### Directions
Type out the entries below again, character for character.

(Records contained in a dataset)
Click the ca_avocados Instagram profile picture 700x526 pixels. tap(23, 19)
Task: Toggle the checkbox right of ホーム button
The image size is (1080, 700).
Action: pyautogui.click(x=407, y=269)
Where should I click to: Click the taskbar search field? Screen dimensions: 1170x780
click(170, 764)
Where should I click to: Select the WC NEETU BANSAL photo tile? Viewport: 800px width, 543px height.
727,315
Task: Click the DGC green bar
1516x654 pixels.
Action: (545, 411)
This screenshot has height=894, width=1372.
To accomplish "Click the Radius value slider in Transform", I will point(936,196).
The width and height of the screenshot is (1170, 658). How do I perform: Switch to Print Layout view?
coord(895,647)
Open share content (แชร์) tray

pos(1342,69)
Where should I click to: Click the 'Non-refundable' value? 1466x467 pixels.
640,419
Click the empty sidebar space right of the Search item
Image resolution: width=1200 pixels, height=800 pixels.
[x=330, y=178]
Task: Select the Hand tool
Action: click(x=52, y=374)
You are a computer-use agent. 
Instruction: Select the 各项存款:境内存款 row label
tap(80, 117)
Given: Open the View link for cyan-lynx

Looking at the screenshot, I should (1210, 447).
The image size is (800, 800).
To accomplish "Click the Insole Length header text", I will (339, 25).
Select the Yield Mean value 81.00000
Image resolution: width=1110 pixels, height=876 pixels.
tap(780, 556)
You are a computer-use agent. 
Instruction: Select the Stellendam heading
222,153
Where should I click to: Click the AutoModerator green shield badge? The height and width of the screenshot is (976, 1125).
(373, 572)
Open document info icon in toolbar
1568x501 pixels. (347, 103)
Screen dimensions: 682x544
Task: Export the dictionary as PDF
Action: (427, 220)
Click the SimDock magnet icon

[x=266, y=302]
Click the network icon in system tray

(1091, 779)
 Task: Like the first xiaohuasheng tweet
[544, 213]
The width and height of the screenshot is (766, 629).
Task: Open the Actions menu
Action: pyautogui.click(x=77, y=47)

### Task solution
Click the ca_avocados Instagram profile picture 700x526 pixels. tap(23, 19)
Task: Toggle the checkbox right of ホーム button
The image size is (1080, 700).
Action: pyautogui.click(x=407, y=269)
Where should I click to: Click the taskbar search field? Screen dimensions: 1170x780
click(170, 764)
Where should I click to: Select the WC NEETU BANSAL photo tile? Viewport: 800px width, 543px height.
727,315
Task: Click the DGC green bar
1516x654 pixels.
Action: (545, 411)
This screenshot has height=894, width=1372.
To accomplish "Click the Radius value slider in Transform", I will point(936,196).
The width and height of the screenshot is (1170, 658). How do I perform: Switch to Print Layout view?
coord(895,647)
Open share content (แชร์) tray

pos(1342,69)
Where should I click to: Click the 'Non-refundable' value? 1466x467 pixels.
640,419
Click the empty sidebar space right of the Search item
Image resolution: width=1200 pixels, height=800 pixels.
[x=330, y=178]
Task: Select the Hand tool
Action: click(x=52, y=374)
You are a computer-use agent. 
Instruction: Select the 各项存款:境内存款 row label
tap(80, 117)
Given: Open the View link for cyan-lynx

Looking at the screenshot, I should (1210, 447).
The image size is (800, 800).
To accomplish "Click the Insole Length header text", I will (339, 25).
Select the Yield Mean value 81.00000
Image resolution: width=1110 pixels, height=876 pixels.
tap(780, 556)
You are a computer-use agent. 
Instruction: Select the Stellendam heading
222,153
Where should I click to: Click the AutoModerator green shield badge? The height and width of the screenshot is (976, 1125).
(373, 572)
Open document info icon in toolbar
1568x501 pixels. (347, 103)
Screen dimensions: 682x544
Task: Export the dictionary as PDF
Action: (427, 220)
Click the SimDock magnet icon

[x=266, y=302]
Click the network icon in system tray

(1091, 779)
 Task: Like the first xiaohuasheng tweet
[544, 213]
The width and height of the screenshot is (766, 629).
Task: Open the Actions menu
Action: pyautogui.click(x=77, y=47)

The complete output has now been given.